--- Record excerpts Enclosed Below ---

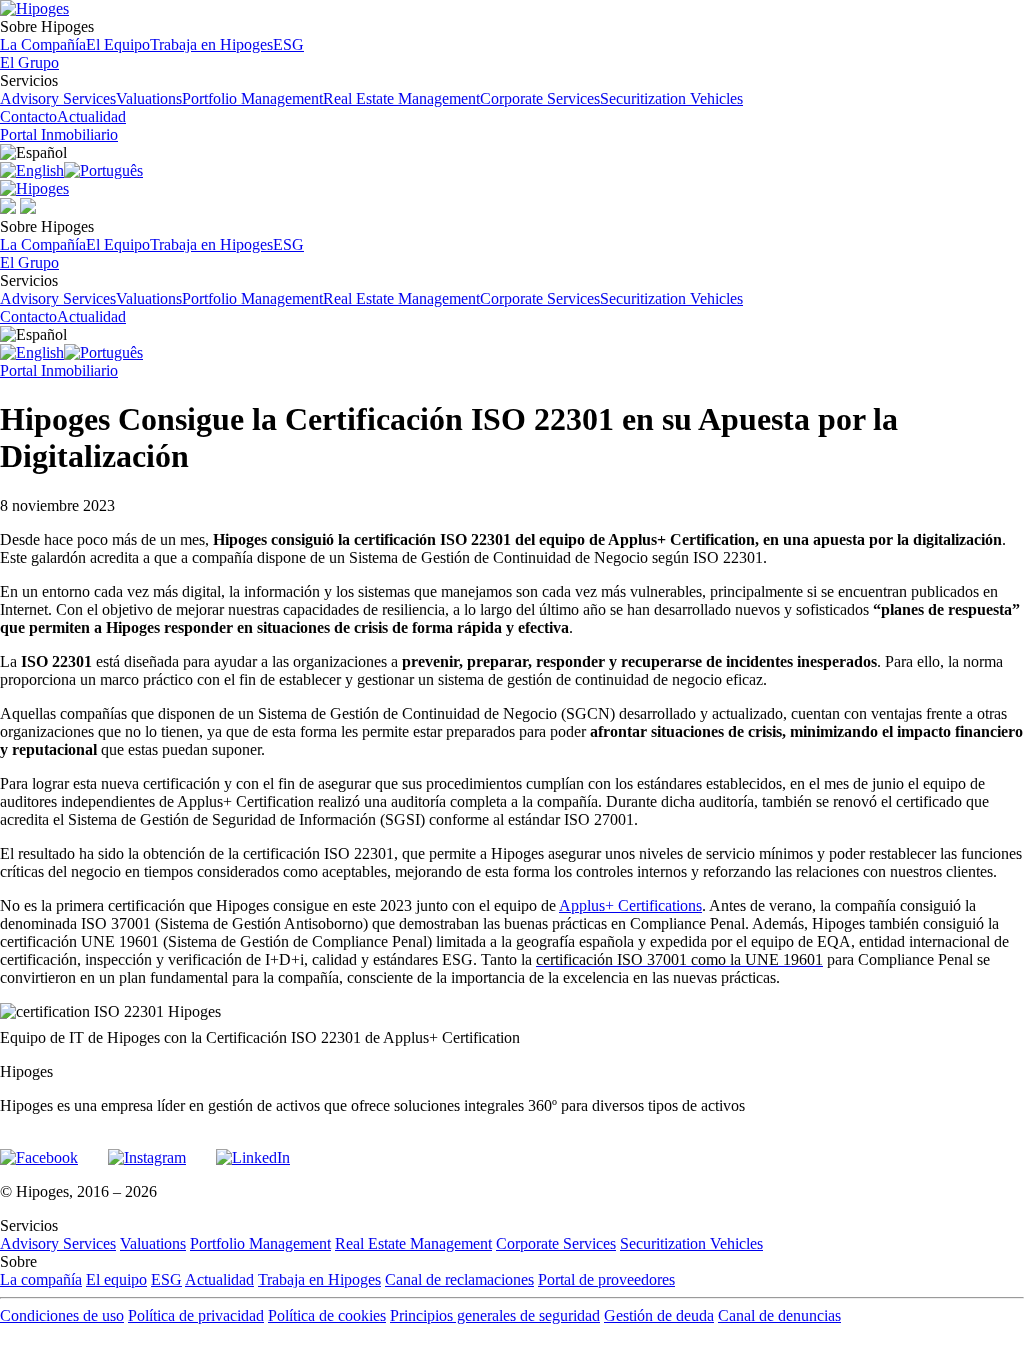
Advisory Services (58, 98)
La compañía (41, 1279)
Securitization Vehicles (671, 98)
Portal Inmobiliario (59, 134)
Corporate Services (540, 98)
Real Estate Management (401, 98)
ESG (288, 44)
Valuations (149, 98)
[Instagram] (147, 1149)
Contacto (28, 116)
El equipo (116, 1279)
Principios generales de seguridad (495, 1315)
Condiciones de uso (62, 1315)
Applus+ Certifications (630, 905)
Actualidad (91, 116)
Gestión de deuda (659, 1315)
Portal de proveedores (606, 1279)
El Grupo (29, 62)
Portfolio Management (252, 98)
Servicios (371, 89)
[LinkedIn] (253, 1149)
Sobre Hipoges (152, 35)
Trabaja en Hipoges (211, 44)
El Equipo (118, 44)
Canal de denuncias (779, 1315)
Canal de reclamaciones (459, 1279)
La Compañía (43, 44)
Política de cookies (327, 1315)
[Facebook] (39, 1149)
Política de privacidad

--- End of Enclosed Record excerpts ---

## Directions
The answer must be the lines from the one containing "Portal Inmobiliario (59, 134)" to the final line of the data above, copied exactly, both included, with nothing added.

## Reply to the exercise
Portal Inmobiliario (59, 134)
Corporate Services (540, 98)
Real Estate Management (401, 98)
ESG (288, 44)
Valuations (149, 98)
[Instagram] (147, 1149)
Contacto (28, 116)
El equipo (116, 1279)
Principios generales de seguridad (495, 1315)
Condiciones de uso (62, 1315)
Applus+ Certifications (630, 905)
Actualidad (91, 116)
Gestión de deuda (659, 1315)
Portal de proveedores (606, 1279)
El Grupo (29, 62)
Portfolio Management (252, 98)
Servicios (371, 89)
[LinkedIn] (253, 1149)
Sobre Hipoges (152, 35)
Trabaja en Hipoges (211, 44)
El Equipo (118, 44)
Canal de denuncias (779, 1315)
Canal de reclamaciones (459, 1279)
La Compañía (43, 44)
Política de cookies (327, 1315)
[Facebook] (39, 1149)
Política de privacidad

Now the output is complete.